母殺しの思想−フェミニズム誕生の意味するもの
    匠 雅音著 2001.8.20
目  次
1. はじめに 7.ウーマニズムな女性運動
2.農耕社会から工業社会へ 8.フェミニズムの誕生
3.神とその代理人たる父の死 9.子供の認知と母性愛
4.新たな論理の獲得 10.母殺しの意味するもの
5.機械文明の誕生 11.おわりに
6.電脳的機械文明の誕生  
                 
1.はじめに

 軽く透きとおった情報社会が到来した。
知識という無色で無形なものが、有償で取り引きの対象になる時代を、情報社会と呼ぶことにする。
ところで、1760年頃から1830年頃にかけて、イギリスにおける紡績機械の改良に端を発し、工業化によって経済・社会組織が飛躍的な変革をとげたのを、産業革命と呼ぶのは周知であろう。

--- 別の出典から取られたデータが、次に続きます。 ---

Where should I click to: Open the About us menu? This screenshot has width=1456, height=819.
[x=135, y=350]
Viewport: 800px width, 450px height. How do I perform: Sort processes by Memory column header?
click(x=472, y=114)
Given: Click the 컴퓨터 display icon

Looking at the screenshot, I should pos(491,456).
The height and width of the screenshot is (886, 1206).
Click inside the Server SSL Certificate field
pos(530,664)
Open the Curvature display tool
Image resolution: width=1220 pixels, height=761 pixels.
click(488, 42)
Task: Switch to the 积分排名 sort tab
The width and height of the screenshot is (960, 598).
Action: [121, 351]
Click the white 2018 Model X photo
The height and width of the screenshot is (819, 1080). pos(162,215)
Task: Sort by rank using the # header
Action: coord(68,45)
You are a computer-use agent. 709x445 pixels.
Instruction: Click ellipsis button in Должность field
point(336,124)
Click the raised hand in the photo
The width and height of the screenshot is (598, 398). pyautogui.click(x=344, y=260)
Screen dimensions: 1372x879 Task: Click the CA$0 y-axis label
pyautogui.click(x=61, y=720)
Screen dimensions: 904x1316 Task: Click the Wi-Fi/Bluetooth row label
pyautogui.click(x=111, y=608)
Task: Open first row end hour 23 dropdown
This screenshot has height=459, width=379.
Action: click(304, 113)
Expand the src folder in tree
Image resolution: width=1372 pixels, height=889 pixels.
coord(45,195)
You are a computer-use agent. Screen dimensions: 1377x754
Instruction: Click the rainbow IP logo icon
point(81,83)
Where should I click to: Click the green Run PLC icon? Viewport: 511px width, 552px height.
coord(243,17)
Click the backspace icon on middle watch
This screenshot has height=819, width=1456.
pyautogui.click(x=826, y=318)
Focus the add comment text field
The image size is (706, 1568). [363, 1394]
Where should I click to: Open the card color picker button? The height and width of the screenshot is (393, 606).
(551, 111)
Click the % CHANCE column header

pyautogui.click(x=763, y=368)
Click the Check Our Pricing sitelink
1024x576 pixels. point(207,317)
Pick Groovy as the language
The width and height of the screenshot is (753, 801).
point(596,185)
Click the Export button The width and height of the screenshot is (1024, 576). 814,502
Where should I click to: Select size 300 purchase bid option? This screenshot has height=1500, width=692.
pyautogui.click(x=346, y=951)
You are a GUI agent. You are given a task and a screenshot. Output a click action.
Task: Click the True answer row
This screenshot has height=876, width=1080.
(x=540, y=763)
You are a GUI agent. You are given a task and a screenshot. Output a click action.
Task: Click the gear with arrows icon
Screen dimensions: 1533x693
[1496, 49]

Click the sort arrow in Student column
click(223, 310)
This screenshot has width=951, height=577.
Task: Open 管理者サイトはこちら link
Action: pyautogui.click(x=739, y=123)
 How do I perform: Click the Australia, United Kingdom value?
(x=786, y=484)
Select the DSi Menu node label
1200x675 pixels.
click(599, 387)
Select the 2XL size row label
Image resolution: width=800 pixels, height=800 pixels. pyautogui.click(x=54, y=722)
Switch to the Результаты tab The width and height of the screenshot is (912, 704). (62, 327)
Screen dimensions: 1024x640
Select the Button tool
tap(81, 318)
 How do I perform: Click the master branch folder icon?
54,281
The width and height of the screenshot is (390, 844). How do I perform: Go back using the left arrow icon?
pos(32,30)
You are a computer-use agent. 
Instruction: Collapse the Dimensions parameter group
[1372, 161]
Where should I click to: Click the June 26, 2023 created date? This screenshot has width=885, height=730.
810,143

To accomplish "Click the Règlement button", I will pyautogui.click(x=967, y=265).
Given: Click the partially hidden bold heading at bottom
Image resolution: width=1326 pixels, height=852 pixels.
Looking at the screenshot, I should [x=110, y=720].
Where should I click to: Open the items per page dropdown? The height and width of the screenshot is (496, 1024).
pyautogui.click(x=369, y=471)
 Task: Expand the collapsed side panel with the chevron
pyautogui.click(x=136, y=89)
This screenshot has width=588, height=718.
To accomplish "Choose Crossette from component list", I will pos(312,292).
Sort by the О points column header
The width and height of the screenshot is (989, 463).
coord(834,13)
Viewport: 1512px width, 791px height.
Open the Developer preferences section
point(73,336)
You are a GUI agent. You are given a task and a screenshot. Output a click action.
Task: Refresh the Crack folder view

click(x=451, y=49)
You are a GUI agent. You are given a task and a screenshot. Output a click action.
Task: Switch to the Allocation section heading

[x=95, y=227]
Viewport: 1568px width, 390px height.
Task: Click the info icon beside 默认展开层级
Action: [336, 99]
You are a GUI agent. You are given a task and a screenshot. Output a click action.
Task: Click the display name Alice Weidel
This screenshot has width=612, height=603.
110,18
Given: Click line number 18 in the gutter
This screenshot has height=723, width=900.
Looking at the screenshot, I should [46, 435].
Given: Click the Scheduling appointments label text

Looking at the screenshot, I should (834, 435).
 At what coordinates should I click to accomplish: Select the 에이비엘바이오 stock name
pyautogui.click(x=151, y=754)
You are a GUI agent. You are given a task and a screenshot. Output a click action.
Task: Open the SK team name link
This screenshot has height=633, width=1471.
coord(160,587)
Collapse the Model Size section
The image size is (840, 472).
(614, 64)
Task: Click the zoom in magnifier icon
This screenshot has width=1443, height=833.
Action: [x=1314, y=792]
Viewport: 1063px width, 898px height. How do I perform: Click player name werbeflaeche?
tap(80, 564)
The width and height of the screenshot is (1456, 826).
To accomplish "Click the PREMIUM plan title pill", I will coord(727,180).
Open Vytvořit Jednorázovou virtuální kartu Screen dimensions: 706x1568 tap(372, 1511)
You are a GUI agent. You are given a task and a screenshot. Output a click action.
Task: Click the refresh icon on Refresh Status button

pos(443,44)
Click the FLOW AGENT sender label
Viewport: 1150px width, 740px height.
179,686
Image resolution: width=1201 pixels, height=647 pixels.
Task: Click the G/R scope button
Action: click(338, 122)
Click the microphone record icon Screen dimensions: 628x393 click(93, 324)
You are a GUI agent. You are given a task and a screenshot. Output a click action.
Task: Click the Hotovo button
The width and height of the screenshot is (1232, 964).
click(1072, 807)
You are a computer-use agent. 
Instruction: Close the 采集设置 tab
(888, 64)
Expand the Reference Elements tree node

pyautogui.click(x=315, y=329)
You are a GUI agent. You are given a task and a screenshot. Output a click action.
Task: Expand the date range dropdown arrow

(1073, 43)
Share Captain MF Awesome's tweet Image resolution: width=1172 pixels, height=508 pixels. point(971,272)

 本論では、近代なる言葉は工業化と同義に使い、工業化した社会を近代社会と呼ぶ。
そして、前近代とは産業革命以前の社会のことをいい、産業区分でいえば第一次産業つまり農耕社会をさすことにする。
新たな産業社会が見え始めた現在に、近代もしくは現代とは如何なる時代なのかを考察してみたい。

2.農耕社会から工業社会へ

 農耕社会を言い換えると伝統的な社会ともいう。
そこでは土地を対象として人間は労働した。
大地は恵みをもたらしただけではなく、人間を教育して農耕社会に特有のゆったりした性格を形成させた。
当時の社会には、近代化された今日の我々には、想像もできない生活と精神活動とがあった。
たとえばM・ウェーバーは、伝統的な社会に関して次のようにいっている。

 「人は『生まれながらに』できるだけ多くの貨幣を得ようと願うものではなくて、むしろ質素に生活する、 つまり、習慣としてきた生活を続け、それに必要なものを手に入れることだけを願うに すぎなくなる」*1

 農耕社会では生産向上の欲望が生まれても、それは慎ましいものだった。
土地という限られたものを労働の対象にしているところでは、生産活動の欲望が無限に拡大することはあり得ない。
人間の欲望は、土地の生産性を超えることはできなかった。
当時は電気がなかったので、夜間の残業もなかったし、24時間操業など不可能だった。

 朝には太陽が昇り、夕べには太陽が沈む。
人間も朝に起きだし、夕べには床につく。
自然のくり返しの中で環境という自然の掟に従って、日々をくり返すのが人間たちの生き方だった。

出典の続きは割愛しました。